[Data provided Boundary: Start]

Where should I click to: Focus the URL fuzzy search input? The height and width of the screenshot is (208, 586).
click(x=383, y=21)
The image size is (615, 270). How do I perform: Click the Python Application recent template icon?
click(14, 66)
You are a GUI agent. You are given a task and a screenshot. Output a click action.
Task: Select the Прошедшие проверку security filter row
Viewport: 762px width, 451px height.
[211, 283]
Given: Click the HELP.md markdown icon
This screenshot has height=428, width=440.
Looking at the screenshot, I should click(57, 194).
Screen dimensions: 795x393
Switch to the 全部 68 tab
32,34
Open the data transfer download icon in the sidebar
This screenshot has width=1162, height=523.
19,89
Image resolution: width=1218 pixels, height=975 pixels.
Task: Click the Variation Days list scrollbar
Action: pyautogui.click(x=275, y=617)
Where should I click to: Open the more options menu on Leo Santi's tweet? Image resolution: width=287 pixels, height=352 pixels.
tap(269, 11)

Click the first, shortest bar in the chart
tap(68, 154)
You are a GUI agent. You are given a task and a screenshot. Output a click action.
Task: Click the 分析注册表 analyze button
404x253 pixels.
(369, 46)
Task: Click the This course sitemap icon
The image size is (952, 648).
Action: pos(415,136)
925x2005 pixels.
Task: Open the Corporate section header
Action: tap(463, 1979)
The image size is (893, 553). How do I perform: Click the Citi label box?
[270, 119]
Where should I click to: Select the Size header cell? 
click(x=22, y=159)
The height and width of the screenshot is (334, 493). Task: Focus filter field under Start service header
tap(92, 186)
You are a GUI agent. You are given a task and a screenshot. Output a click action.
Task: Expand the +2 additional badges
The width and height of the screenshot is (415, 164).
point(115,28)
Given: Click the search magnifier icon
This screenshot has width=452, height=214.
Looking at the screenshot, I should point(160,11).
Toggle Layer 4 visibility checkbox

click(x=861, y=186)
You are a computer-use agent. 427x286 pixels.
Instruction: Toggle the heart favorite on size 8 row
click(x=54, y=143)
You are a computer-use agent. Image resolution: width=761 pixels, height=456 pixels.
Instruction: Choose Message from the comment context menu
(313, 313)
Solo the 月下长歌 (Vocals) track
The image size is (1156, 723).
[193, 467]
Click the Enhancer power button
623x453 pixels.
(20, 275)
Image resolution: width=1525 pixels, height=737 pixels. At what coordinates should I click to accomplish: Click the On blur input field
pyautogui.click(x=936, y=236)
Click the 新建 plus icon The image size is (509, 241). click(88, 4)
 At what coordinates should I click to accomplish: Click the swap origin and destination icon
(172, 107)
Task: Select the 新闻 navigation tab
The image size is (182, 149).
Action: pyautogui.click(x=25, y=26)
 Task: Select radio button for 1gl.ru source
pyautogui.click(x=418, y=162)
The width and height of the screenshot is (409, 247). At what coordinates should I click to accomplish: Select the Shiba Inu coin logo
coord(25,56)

[Data provided Boundary: End]

▶ **Task brief**
Quote, word for word, every line from the top of the entries through the line that holds "Screen dimensions: 795x393".

▶ **Answer to this problem**
Where should I click to: Focus the URL fuzzy search input? The height and width of the screenshot is (208, 586).
click(x=383, y=21)
The image size is (615, 270). How do I perform: Click the Python Application recent template icon?
click(14, 66)
You are a GUI agent. You are given a task and a screenshot. Output a click action.
Task: Select the Прошедшие проверку security filter row
Viewport: 762px width, 451px height.
[211, 283]
Given: Click the HELP.md markdown icon
This screenshot has height=428, width=440.
Looking at the screenshot, I should click(57, 194).
Screen dimensions: 795x393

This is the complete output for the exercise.